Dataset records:
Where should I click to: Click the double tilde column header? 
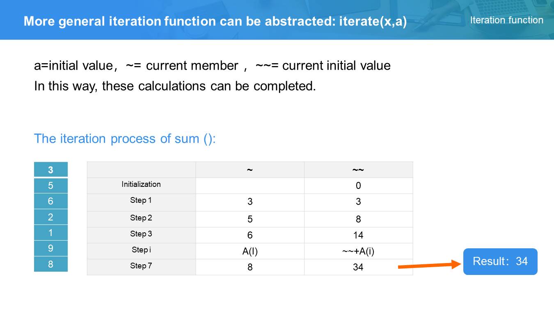point(358,170)
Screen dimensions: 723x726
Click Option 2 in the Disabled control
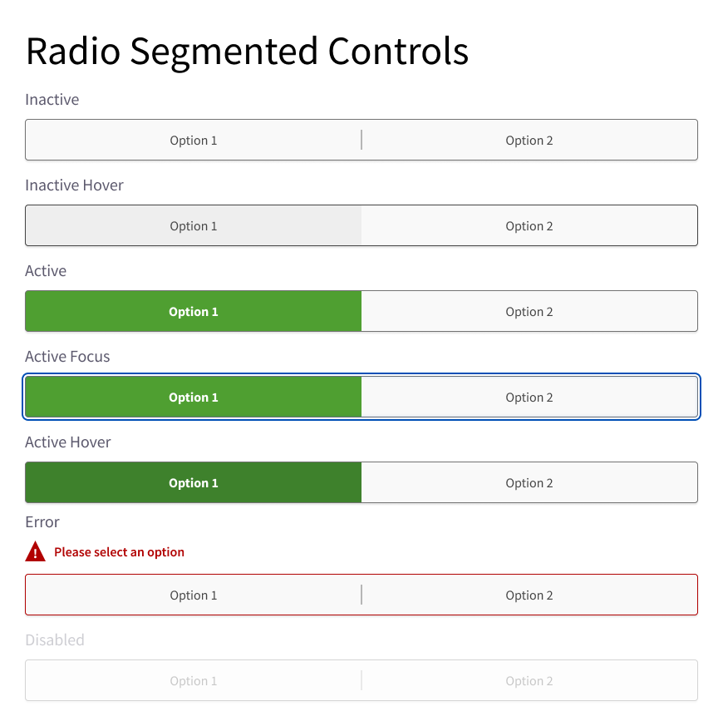[x=529, y=680]

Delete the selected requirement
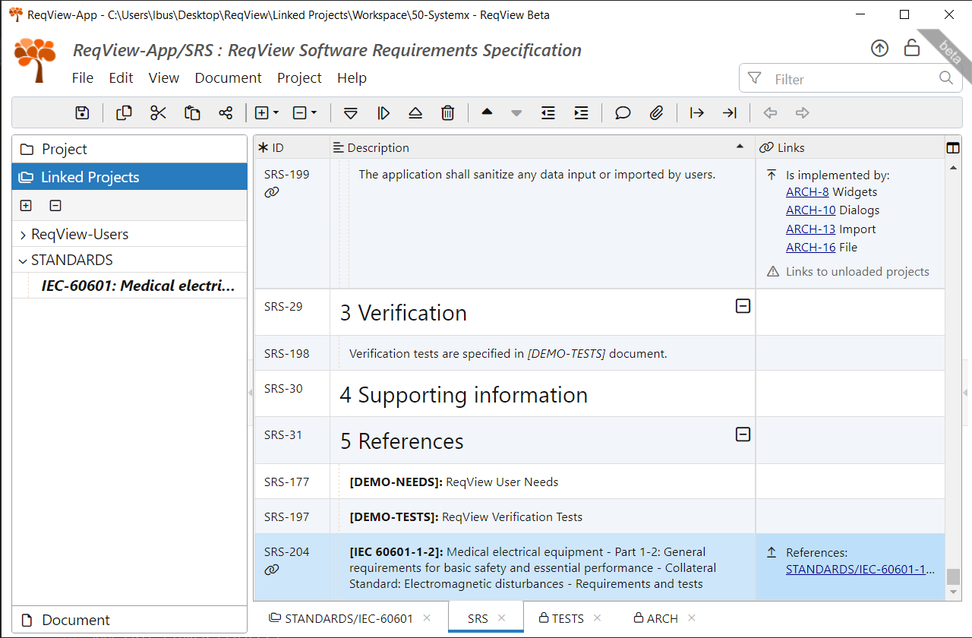click(x=448, y=112)
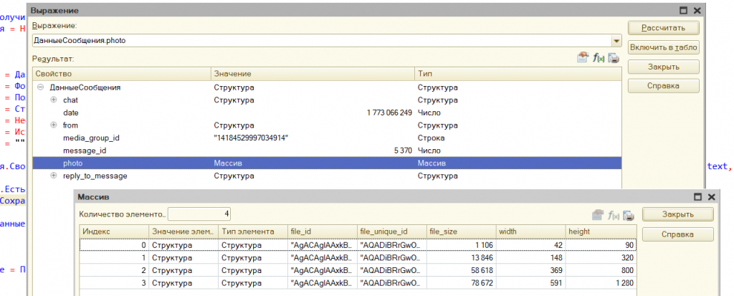Click the print icon in the Массив window
This screenshot has height=296, width=734.
point(627,215)
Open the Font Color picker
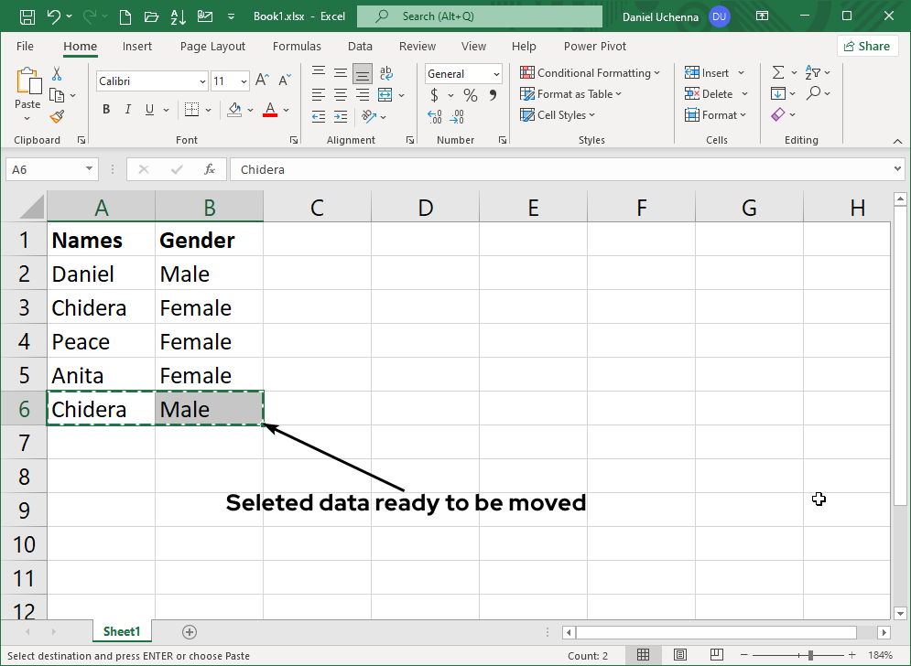Image resolution: width=911 pixels, height=666 pixels. pos(269,110)
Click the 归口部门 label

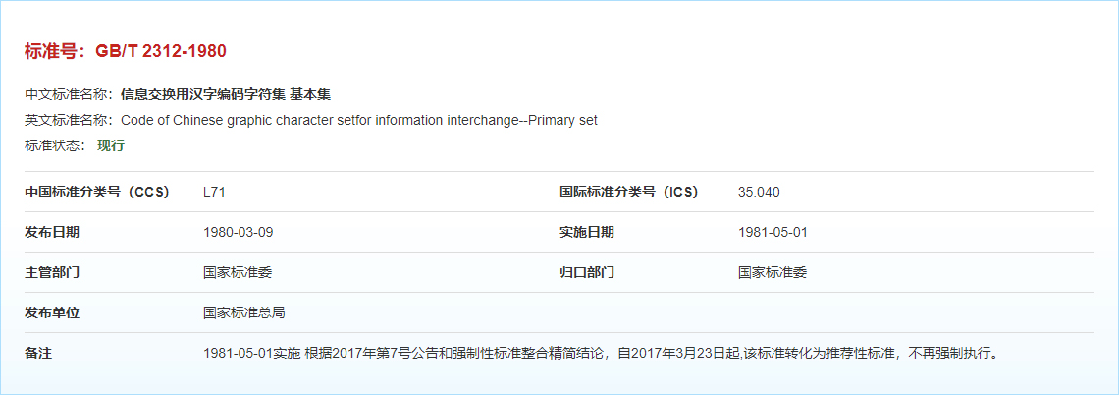coord(587,272)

Problem to solve:
Lay out the lines of the items above as a numbered list, skipping blank lines. Leave the pictures out of your answer.

Problem solution:
1. Where should I click to: Click the double tilde column header? 
2. point(358,170)
3. Screen dimensions: 723x726
4. Click Option 2 in the Disabled control
5. [x=529, y=680]
6. Delete the selected requirement
7. click(x=448, y=112)
8. Click the print icon in the Массив window
9. This screenshot has height=296, width=734.
10. point(627,215)
11. Open the Font Color picker
12. Image resolution: width=911 pixels, height=666 pixels. pos(269,110)
13. Click the 归口部门 label
14. coord(587,272)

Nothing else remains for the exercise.